Queste sono le tappe della vita cristiana: sei creato, formato da Dio attraverso le circostanze della vita e redento dal sangue di Gesù per un destino eterno. Dio ci ha dato un nome e una identità, Egli ci chiama per nome, nome che nasconde un significato. Tu mi appartieni: noi apparteniamo a Dio, ossia quando il nemico viene a toccarci, Egli interviene dicendo: è mio, Lui mi appartiene non è tuo. Se questo verso di Isaia è impresso nei nostri cuori, allora possiamo dormire e riposare in pace. Parlando di appartenenza, in antichità i servi appartenevano al padrone e tutti i loro diritti si annullavano, essi dipendevano completamente dal padrone. C’è un prezzo, per la mia salvezza Gesù lo ha pagato questo prezzo; nel battesimo prendiamo la decisione di essere servi e discepoli di Gesù.
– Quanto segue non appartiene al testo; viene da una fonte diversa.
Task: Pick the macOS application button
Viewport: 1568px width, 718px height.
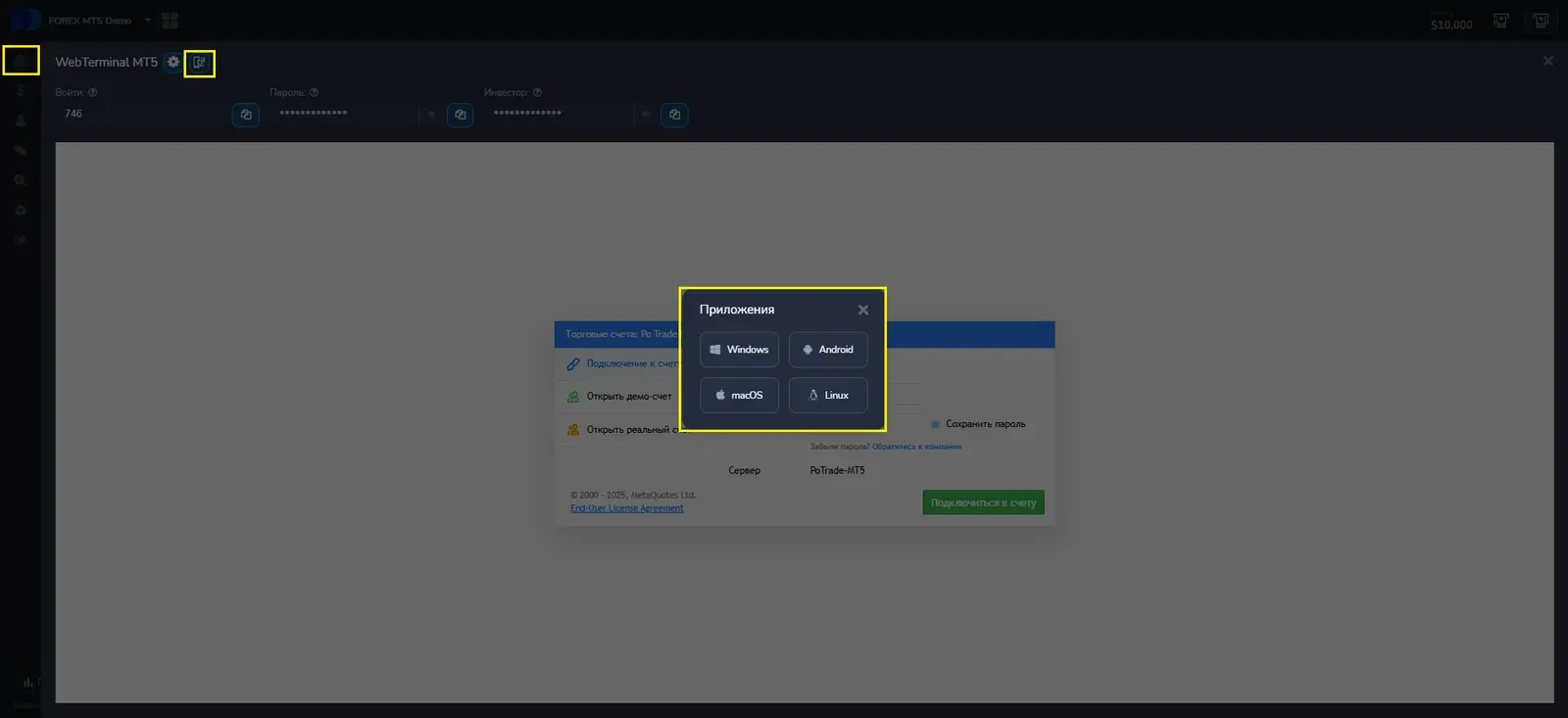Action: 739,396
I tuoi genitori ti hanno dato un nome. Dal giorno della tua nascita ti hanno chiamato con quel nome. Il nome è parte essenziale di te. Per mezzo del tuo nome trovi la tua identità. Quando venivi chiamato con il tuo nome, sapevi che si riferiva solo a te. Sei persona unica. Hai un nome. Attraverso questo nome ti differenzi dagli altri. Non sei un numero interscambiabile. Il nome diventa parte integrante della tua identità. Nel tuo nome è riassunta tutta la storia della tua vita. I tuoi genitori ti hanno chiamato con quel nome, ma nel corso della tua esistenza gli hai dato un significato con il tuo modo di sentire e di pensare, con la tua azione. Anche in bocca ai tuoi amici il tuo nome assume un sapore particolare. Altre persone possono chiamarsi come te, ma il tuo ha un suono totalmente diverso, unico, speciale. Quando si chiama il tuo nome, esso si riferisce a te, a te e alla tua inconfondibile persona.
Il modo in cui percepiamo il nostro nome è legato alle persone che ci chiamano così. Quando le persone care ci chiamano con questo nome, tutto il loro affetto e il loro amore si condensa in esso. Sento il mio nome e già si risveglia il ricordo di come mio padre, mia madre, i miei fratelli lo hanno pronunciato. Il loro amore è condensato in questo nome. Mi raggiunge ogni volta che si fa il mio nome. Forse la tua ragazza o il tuo ragazzo, tua moglie o tuo marito hanno donato al tuo nome un nuovo suono. Forse in esso hai udito qualcosa che prima non avevi mai collegato al tuo nome.
Quando i tuoi compagni di scuola ti hanno preso in giro per il tuo nome, lo hanno abbreviato o storpiato, lo hai forse trovato brutto. Ma è bene che ti ricordi di tutte le persone che hanno riversato il loro amore nel tuo nome. Il modo in cui percepisci il tuo nome dipende anche da chi altro lo porta. Se tuo padre o tua madre si chiamano come te o se ti è stato dato il nome di tuo nonno o di tua nonna o di un tuo zio, tutto ciò ti riempie di orgoglio. Continui la tradizione familiare. Ti senti in dovere di rappresentare su questa terra un po’ dello spirito dei tuoi genitori o dei tuoi nonni, di tramandarlo. Nel tuo nome sopravvive una parte di quanto hanno vissuto i tuoi antenati.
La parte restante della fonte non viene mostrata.